A Supreme – and Dangerous – Human Gift

Once upon a time…

Once upon a time, there was a young boy called Jean-François who was very quiet and studious. Oddly enough, although he loved books, he was not content with reading only his own language.

He wanted to read languages that he could not understand.

In fact, the languages that almost no one could understand interested him more than anything else. The only people who knew these languages were scholars in universities who had spent their lives in the study of ancient texts and musty scrolls. 

Imagine learning a language that no one can speak, then using it to write your journal – and later, to unlock an ancient mystery. That was the achievement of Jean-François Champollion.


Jean-François learned Persian and Sanskrit, along with many other ancient tongues. He also began work on a dictionary and grammar of the Coptic language and used this language to write his journal.

At the time, he had no idea that this language would allow him to unlock an ancient mystery, a written script that people hadn’t been able to read for more than 1500 years. Through his work, scholars can now read hieroglyphics, the written language of the ancient Egyptians.

There is of course a moral to this story. You may think something you’re learning now is just for fun, or perhaps that you are learning it just because your teacher wants to be a slave-driver.

Nevertheless, put your new knowledge on the back-burner of your mind and let it gently simmer. One day, in a decade or two, it might help you to find a job, learn a related skill, develop a product or medicine, write a book or change the world. Even if this knowledge is never employed for a precise and discernible purpose, it will become part of the creative and versatile human being that you already are and will continue to become.

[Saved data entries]
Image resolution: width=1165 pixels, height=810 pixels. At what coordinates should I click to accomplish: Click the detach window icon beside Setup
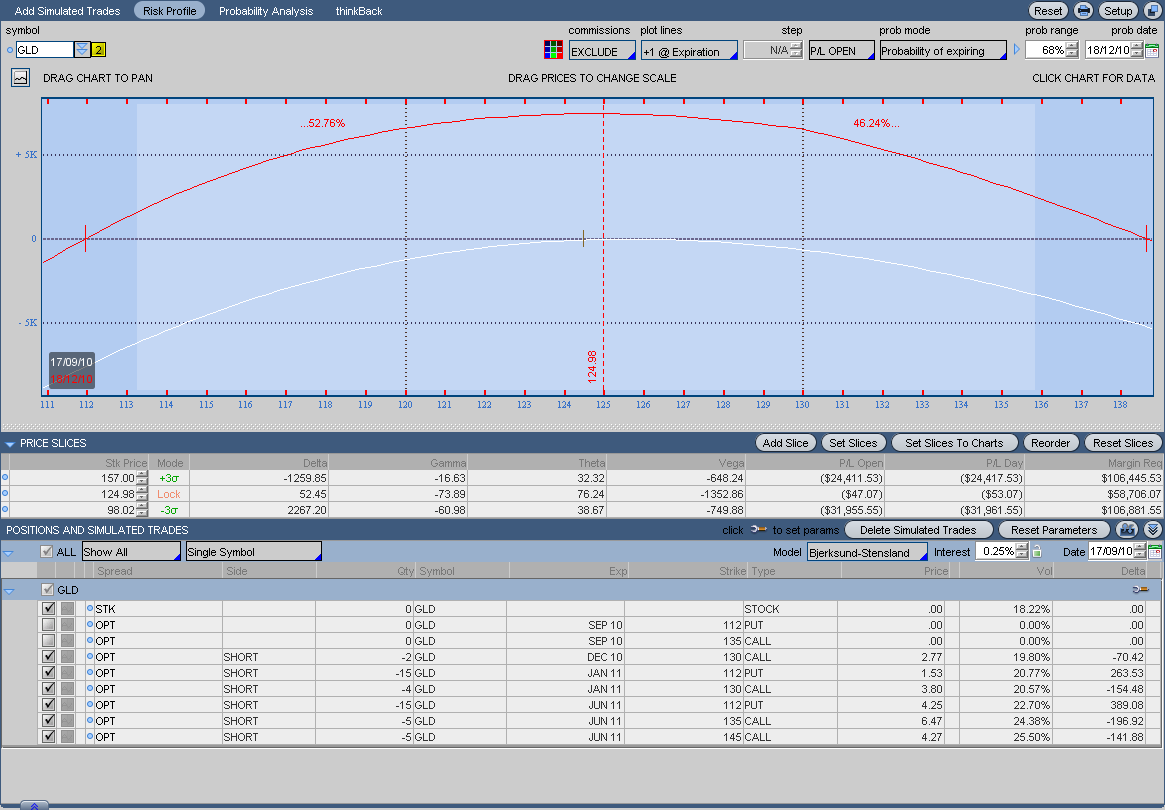1153,11
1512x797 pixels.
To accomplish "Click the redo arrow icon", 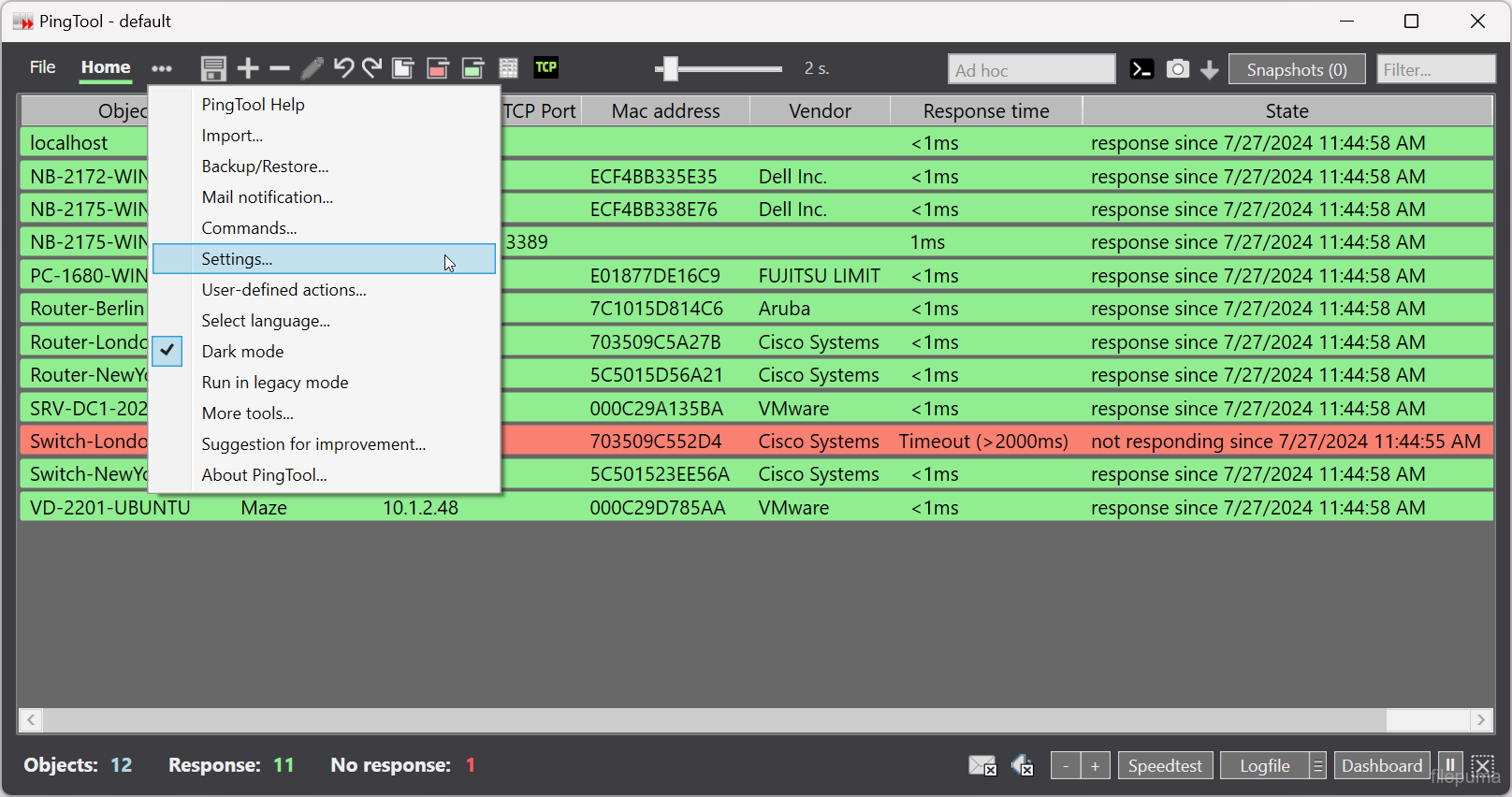I will [x=372, y=68].
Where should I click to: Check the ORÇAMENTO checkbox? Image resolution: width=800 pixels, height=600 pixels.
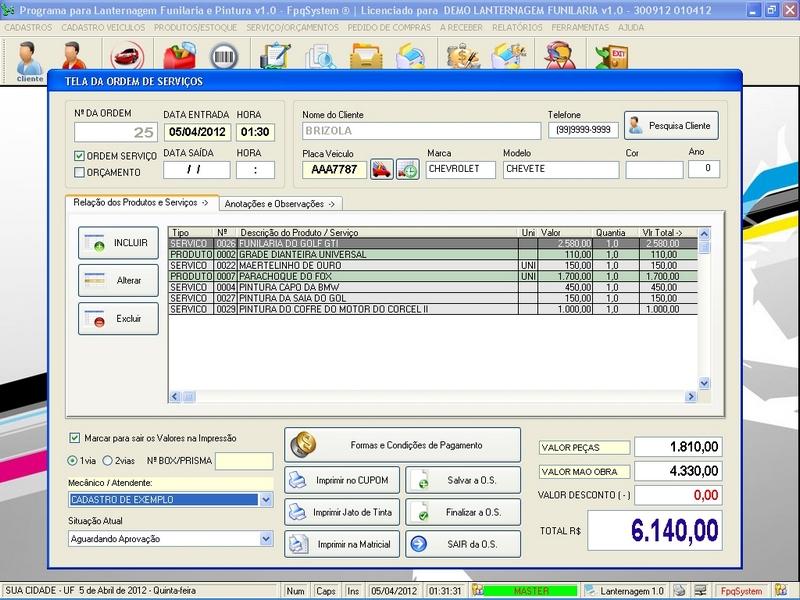[80, 172]
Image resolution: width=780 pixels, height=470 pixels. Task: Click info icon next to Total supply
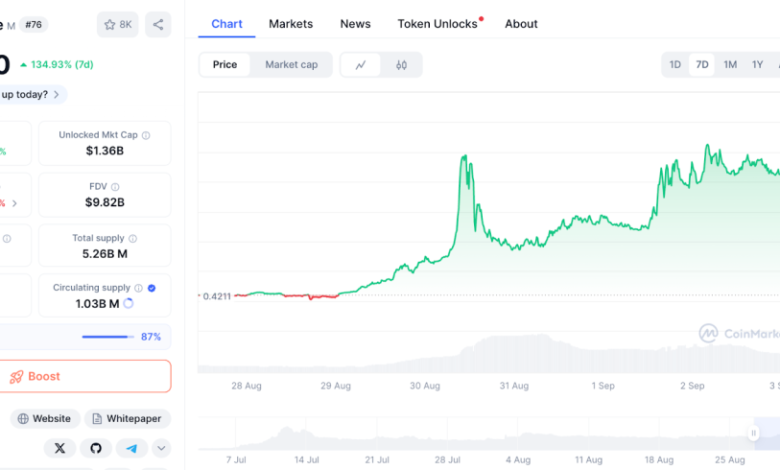pos(133,238)
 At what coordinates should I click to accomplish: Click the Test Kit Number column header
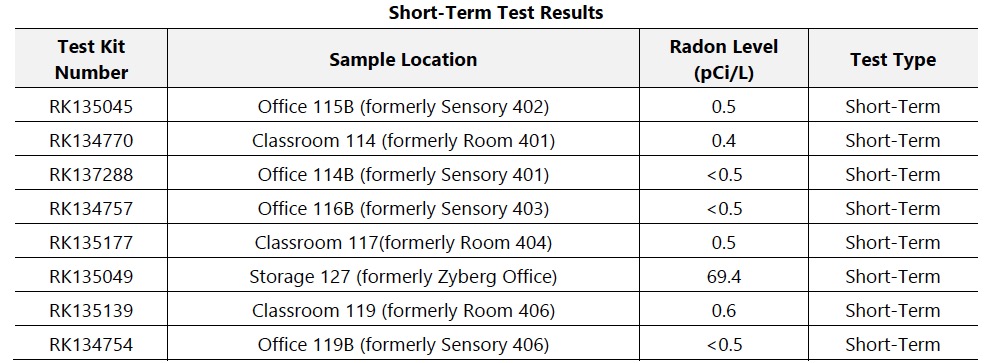pyautogui.click(x=91, y=59)
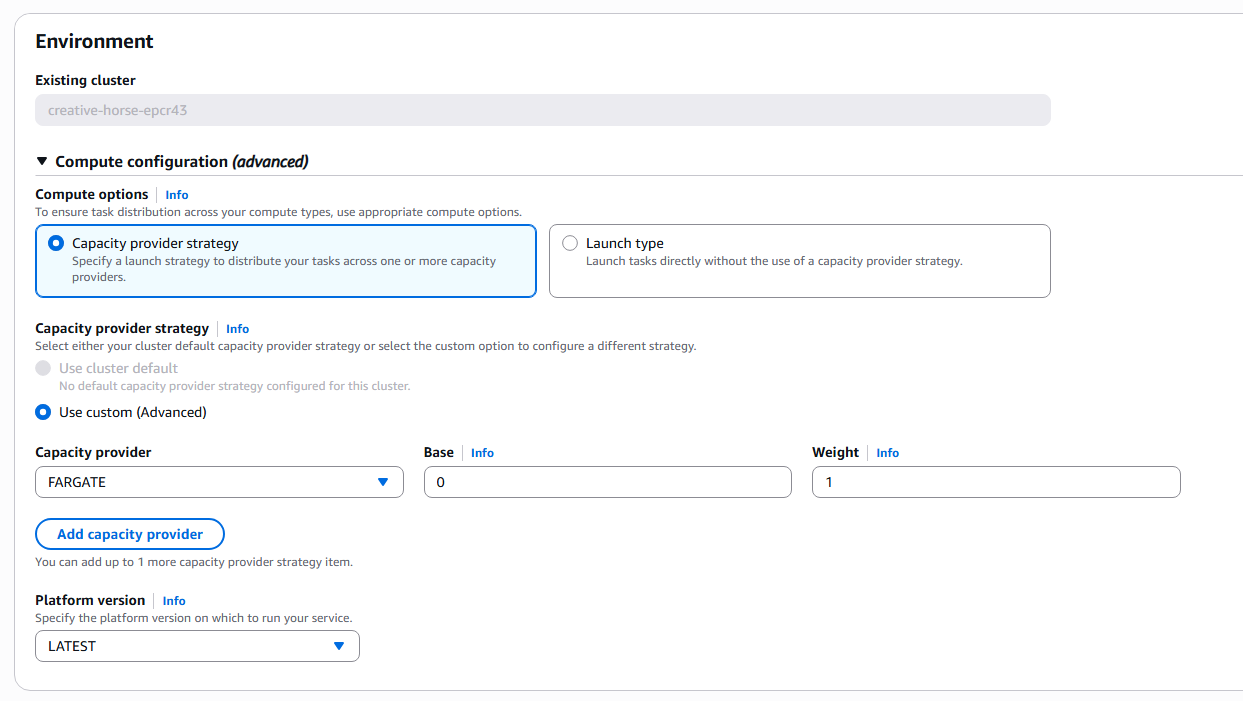This screenshot has height=701, width=1243.
Task: Open the Platform version dropdown
Action: [x=196, y=646]
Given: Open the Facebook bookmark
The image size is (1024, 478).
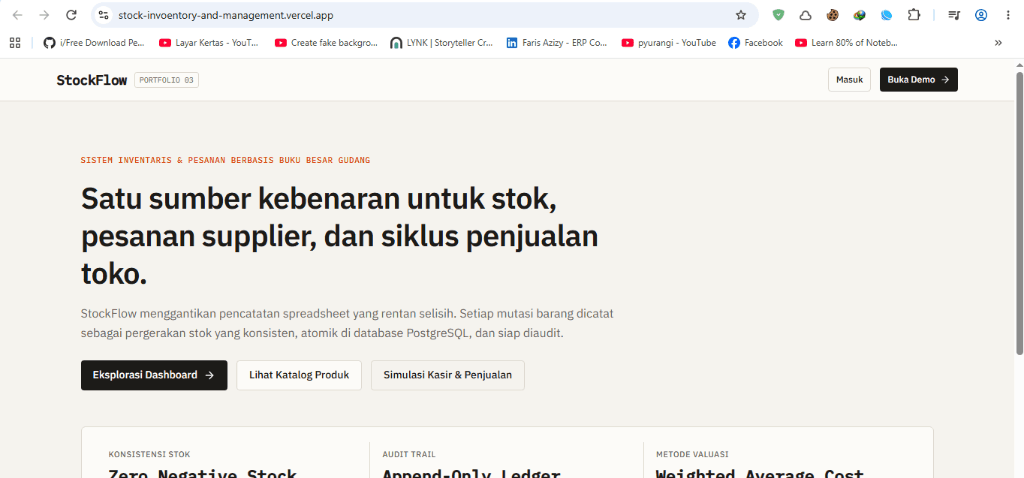Looking at the screenshot, I should 756,43.
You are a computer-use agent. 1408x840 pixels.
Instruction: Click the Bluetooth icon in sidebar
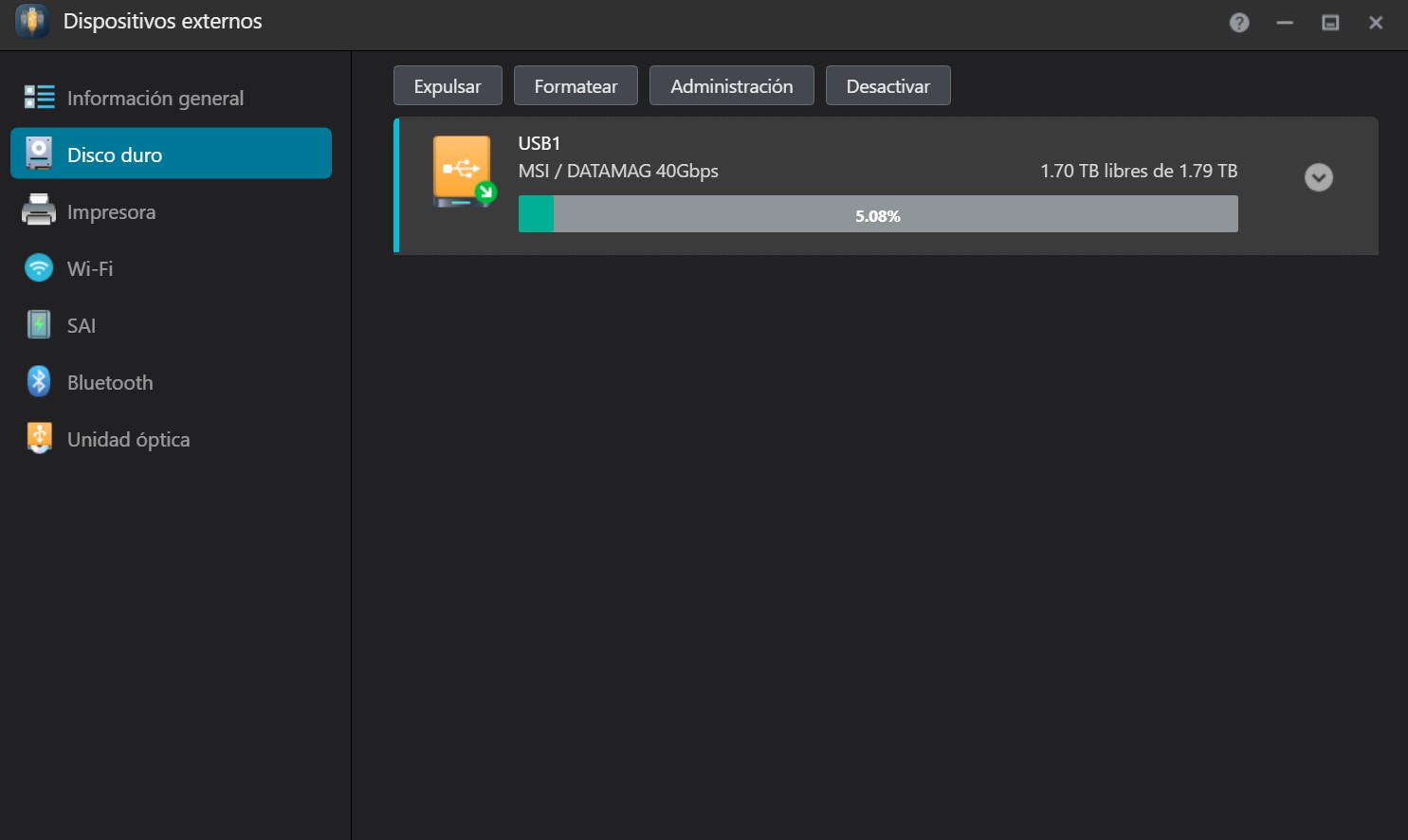(39, 381)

**Work instructions**
Return the part of the Champollion passage that begins at the words "In fact, the" and stops after "the ancient Egyptians.", copied word for word. The data has no connection to the Champollion passage.

**Answer area**
In fact, the languages that almost no one could understand interested him more than anything else. The only people who knew these languages were scholars in universities who had spent their lives in the study of ancient texts and musty scrolls. 

Imagine learning a language that no one can speak, then using it to write your journal – and later, to unlock an ancient mystery. That was the achievement of Jean-François Champollion.


Jean-François learned Persian and Sanskrit, along with many other ancient tongues. He also began work on a dictionary and grammar of the Coptic language and used this language to write his journal.

At the time, he had no idea that this language would allow him to unlock an ancient mystery, a written script that people hadn’t been able to read for more than 1500 years. Through his work, scholars can now read hieroglyphics, the written language of the ancient Egyptians.